[GRASS-dev] terminology issues in grass7
roger at spinn.net
roger at spinn.net
Wed Jun 17 13:46:48 EDT 2009
Moritz Lennert writes:
> On 17/06/09 14:58, Roger Miller wrote:
>> The "layer=" feature of the commands seems to me to be largely if not
>> entirely superfluous. The function that it performs can be duplicated
>> by "where="
>
> This would mean mixing different types of objects into the same layer and
> thus the same attribute table. I.e. in the field boundaries = roads
> example, you would have to use the same table for the centroids
> characterising the fields and for the boundary line which (also)
> represents a road.
> Not very clean in my understanding...
>
>> and/or "catlist=".
>
> But this supposes that the user knows the cats, which often is not the
> case, and it eliminates the possibility of linking different types of
> objects to different attribute tables.
>
> So, neither of these would really replace the current layer feature.
So to continue the usage discussion...
I agree that the first case would not be very clean. The problem in the
example is that it uses one data set for two different purposes, which I
would generally discourage; it will usually lead to other problems.
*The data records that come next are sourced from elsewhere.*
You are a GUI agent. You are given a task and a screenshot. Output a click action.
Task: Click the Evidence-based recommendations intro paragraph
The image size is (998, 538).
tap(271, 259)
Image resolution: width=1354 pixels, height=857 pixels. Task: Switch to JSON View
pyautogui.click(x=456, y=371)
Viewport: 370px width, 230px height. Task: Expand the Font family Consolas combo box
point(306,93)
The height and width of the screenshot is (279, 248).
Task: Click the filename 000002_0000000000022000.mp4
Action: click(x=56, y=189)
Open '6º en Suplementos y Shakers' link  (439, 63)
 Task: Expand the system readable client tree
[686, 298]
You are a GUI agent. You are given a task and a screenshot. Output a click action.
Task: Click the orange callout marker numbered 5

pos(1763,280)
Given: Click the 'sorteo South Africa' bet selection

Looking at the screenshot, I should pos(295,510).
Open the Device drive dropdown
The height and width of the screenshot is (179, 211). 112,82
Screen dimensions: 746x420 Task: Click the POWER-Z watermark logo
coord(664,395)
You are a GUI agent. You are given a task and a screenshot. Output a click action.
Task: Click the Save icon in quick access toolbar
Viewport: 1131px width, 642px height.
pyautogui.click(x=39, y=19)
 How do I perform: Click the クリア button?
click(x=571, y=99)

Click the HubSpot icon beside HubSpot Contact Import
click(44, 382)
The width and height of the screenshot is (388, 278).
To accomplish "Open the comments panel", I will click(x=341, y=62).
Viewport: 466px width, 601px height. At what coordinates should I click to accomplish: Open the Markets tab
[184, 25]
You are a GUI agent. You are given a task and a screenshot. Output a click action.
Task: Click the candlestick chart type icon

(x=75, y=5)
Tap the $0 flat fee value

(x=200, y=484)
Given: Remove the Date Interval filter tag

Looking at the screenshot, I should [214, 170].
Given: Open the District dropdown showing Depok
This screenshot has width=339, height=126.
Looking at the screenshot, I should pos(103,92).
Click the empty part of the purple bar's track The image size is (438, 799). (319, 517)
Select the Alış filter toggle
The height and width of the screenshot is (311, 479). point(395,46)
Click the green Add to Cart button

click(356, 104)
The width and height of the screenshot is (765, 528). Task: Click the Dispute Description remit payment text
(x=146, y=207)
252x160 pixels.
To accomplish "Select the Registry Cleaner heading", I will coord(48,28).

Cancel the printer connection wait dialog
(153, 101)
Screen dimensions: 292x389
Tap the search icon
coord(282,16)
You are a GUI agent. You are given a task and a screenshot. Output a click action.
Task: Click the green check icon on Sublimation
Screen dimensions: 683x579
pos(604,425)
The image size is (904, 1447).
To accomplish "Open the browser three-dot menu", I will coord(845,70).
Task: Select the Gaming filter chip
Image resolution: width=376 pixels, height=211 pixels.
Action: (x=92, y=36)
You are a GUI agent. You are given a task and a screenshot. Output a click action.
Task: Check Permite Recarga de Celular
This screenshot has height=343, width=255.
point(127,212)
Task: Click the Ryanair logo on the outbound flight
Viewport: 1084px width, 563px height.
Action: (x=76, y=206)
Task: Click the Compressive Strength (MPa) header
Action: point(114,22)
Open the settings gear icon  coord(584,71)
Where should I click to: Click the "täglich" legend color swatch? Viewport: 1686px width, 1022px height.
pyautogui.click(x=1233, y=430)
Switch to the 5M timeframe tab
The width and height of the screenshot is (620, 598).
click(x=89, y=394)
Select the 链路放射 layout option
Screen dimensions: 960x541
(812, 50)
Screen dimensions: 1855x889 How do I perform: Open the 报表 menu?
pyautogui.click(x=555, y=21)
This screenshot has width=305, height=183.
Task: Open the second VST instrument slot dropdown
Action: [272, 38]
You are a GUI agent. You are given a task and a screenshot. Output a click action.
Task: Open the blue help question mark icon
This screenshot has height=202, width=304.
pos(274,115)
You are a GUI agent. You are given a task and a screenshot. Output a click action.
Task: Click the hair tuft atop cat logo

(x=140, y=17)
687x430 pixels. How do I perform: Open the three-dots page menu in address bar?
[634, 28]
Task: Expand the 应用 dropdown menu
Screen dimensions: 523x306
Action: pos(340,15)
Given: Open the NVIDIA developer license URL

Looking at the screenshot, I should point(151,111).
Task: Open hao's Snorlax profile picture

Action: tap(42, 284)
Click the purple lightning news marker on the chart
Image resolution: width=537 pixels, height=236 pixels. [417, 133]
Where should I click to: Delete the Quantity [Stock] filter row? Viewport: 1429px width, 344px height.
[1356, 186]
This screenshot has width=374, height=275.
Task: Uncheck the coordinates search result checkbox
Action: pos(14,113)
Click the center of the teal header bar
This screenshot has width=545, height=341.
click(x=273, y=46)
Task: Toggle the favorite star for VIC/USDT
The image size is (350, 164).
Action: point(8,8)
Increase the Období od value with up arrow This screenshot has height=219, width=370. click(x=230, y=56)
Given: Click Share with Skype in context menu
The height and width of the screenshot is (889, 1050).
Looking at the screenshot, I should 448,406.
If I
understand the example correctly, then you might get the effect you need by
drawing the boundaries and the areas with different d.vect commands, using
the "type=" capability.
In the second case, GRASS provides several ways for the user to find the
cats. I agree, it would be impossible to associate one vector "file" with
more than one attribute table without the "layer=" capability. Again, that
is a practice I discourage because of the data management problems it is
likely to create. I would merge those attribute tables or I would copy the
vector "file" to a second file and associate the second file with the second
attribute table.
GRASS offers a lot of ways to generate visual layers in a map without using
the "layer=" capability. Keeping the capability gives users more options,
so I wouldn't argue that it should be removed, just that it should be
renamed. I'm not a teacher, but it seems to me to be (in addition to the
problem with the term overlapping in applications) a problem with clarity.
Are students going to understand that visual layers can be created with i.e.
"where=" and that they don't have to use "layer=" to get the layered visual
they need?
If we are to use the term "layer" it would be better to restrict its usage
to refer to a visual object, and to use a different term to refer to
database features that may or may not be used to generate the visual.